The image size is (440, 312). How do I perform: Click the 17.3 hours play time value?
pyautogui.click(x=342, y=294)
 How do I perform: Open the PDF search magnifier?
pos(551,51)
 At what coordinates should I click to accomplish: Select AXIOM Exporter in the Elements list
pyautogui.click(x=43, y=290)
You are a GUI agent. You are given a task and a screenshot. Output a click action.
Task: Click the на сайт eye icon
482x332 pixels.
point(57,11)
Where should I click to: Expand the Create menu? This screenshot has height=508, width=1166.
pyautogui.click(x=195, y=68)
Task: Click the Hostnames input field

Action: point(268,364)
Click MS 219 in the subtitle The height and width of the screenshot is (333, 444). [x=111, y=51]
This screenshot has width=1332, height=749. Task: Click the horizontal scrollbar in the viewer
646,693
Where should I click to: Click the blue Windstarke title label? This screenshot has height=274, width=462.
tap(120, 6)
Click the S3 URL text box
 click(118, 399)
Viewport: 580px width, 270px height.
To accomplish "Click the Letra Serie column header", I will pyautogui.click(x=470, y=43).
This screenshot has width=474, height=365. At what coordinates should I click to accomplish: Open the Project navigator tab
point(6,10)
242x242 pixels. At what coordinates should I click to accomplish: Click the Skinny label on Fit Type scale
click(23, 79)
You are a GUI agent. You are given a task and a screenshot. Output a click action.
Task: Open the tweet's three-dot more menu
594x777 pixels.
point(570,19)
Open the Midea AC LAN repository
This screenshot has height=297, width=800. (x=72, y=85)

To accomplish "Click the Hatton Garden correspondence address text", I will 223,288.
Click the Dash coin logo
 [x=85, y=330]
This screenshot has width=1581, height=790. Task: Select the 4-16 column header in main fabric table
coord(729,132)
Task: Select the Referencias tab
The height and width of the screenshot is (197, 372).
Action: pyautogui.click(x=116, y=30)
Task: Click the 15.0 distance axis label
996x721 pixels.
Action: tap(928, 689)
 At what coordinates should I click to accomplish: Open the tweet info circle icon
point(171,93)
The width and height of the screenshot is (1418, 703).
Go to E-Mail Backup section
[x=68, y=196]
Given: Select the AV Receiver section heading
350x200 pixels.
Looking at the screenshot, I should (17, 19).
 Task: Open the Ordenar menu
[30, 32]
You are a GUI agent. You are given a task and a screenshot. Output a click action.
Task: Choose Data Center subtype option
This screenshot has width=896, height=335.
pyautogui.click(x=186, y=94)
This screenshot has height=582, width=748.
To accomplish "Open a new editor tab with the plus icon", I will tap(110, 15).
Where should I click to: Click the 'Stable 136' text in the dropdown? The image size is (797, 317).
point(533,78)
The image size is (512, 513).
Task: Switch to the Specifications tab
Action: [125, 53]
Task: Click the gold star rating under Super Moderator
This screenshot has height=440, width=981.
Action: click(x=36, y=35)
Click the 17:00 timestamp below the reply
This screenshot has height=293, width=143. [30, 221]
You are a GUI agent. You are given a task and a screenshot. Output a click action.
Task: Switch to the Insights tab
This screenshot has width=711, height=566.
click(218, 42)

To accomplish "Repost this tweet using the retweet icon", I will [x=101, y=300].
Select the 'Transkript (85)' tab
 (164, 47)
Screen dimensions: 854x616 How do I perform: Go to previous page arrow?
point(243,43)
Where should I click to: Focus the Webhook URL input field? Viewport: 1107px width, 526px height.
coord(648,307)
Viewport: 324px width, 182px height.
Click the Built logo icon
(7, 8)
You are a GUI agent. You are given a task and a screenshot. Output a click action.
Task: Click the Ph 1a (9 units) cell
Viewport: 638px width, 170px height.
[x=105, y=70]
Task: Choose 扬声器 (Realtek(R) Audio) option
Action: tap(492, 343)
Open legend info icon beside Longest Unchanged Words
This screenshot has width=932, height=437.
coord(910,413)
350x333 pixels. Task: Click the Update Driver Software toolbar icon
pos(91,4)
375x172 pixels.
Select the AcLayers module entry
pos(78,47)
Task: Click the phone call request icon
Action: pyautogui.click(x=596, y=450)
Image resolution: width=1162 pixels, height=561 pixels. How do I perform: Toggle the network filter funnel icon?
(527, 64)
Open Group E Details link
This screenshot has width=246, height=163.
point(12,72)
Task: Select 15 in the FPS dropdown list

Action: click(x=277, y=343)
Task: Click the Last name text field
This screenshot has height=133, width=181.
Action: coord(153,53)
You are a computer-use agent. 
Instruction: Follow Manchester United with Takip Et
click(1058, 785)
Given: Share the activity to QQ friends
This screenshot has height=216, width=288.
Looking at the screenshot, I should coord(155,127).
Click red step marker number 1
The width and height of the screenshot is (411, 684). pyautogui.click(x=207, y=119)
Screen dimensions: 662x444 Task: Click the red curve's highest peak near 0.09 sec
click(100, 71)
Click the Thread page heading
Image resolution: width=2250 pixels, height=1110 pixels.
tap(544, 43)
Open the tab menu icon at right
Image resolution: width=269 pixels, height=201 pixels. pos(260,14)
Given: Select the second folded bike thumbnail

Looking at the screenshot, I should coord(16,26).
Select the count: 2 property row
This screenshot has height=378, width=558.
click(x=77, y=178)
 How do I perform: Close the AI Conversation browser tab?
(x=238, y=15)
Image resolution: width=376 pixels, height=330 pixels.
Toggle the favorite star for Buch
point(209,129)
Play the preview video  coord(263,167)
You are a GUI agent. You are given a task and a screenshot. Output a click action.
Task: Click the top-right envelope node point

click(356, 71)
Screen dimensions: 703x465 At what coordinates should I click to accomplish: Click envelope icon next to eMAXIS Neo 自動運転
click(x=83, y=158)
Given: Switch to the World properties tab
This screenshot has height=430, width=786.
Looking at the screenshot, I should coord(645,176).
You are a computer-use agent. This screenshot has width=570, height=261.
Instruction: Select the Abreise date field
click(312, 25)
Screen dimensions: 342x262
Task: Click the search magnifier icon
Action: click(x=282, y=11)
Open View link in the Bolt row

What to produce
Return a word-for-word copy of the lines above from the one holding "Given: Switch to the World properties tab" through the one holding "You are a computer-use agent. This", with both of them included and nothing besides.

Response area
Given: Switch to the World properties tab
This screenshot has height=430, width=786.
Looking at the screenshot, I should coord(645,176).
You are a computer-use agent. This screenshot has width=570, height=261.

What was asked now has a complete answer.